* [Your assignment]:
Rewrite the following material with "What do you see" swapped for "What is shown", leaving everything else untouched.
Start of Data section
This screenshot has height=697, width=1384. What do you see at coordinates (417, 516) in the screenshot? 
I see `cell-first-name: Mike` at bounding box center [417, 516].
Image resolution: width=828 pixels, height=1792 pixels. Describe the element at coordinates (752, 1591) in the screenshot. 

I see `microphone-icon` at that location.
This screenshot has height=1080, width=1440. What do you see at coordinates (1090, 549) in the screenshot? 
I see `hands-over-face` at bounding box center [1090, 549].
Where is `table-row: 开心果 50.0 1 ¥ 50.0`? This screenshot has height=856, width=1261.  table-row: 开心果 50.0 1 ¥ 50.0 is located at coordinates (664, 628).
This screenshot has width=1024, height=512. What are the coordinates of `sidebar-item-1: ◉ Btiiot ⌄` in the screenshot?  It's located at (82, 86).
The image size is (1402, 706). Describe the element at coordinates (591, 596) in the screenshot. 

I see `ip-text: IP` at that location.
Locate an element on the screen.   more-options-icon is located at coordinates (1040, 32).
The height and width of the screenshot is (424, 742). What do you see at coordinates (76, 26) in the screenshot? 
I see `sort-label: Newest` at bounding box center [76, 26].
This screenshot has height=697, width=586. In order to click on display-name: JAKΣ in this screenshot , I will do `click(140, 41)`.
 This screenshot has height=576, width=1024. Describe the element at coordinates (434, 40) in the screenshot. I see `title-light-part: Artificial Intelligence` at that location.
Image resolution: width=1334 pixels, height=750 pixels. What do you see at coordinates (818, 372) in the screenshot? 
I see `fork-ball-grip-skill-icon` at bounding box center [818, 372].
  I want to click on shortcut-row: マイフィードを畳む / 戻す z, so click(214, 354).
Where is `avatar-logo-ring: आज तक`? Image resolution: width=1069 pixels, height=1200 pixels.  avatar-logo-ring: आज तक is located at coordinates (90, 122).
End of Data section
* [Your solution]:
This screenshot has height=697, width=1384. What is shown at coordinates (417, 516) in the screenshot? 
I see `cell-first-name: Mike` at bounding box center [417, 516].
Image resolution: width=828 pixels, height=1792 pixels. Describe the element at coordinates (752, 1591) in the screenshot. 

I see `microphone-icon` at that location.
This screenshot has height=1080, width=1440. What is shown at coordinates (1090, 549) in the screenshot? 
I see `hands-over-face` at bounding box center [1090, 549].
Where is `table-row: 开心果 50.0 1 ¥ 50.0`? This screenshot has height=856, width=1261.  table-row: 开心果 50.0 1 ¥ 50.0 is located at coordinates (664, 628).
This screenshot has width=1024, height=512. What are the coordinates of `sidebar-item-1: ◉ Btiiot ⌄` in the screenshot?  It's located at (82, 86).
The image size is (1402, 706). Describe the element at coordinates (591, 596) in the screenshot. 

I see `ip-text: IP` at that location.
Locate an element on the screen.   more-options-icon is located at coordinates (1040, 32).
The height and width of the screenshot is (424, 742). What is shown at coordinates (76, 26) in the screenshot? 
I see `sort-label: Newest` at bounding box center [76, 26].
This screenshot has height=697, width=586. In order to click on display-name: JAKΣ in this screenshot , I will do `click(140, 41)`.
 This screenshot has height=576, width=1024. Describe the element at coordinates (434, 40) in the screenshot. I see `title-light-part: Artificial Intelligence` at that location.
Image resolution: width=1334 pixels, height=750 pixels. What is shown at coordinates (818, 372) in the screenshot? 
I see `fork-ball-grip-skill-icon` at bounding box center [818, 372].
  I want to click on shortcut-row: マイフィードを畳む / 戻す z, so click(214, 354).
Where is `avatar-logo-ring: आज तक`? Image resolution: width=1069 pixels, height=1200 pixels.  avatar-logo-ring: आज तक is located at coordinates (90, 122).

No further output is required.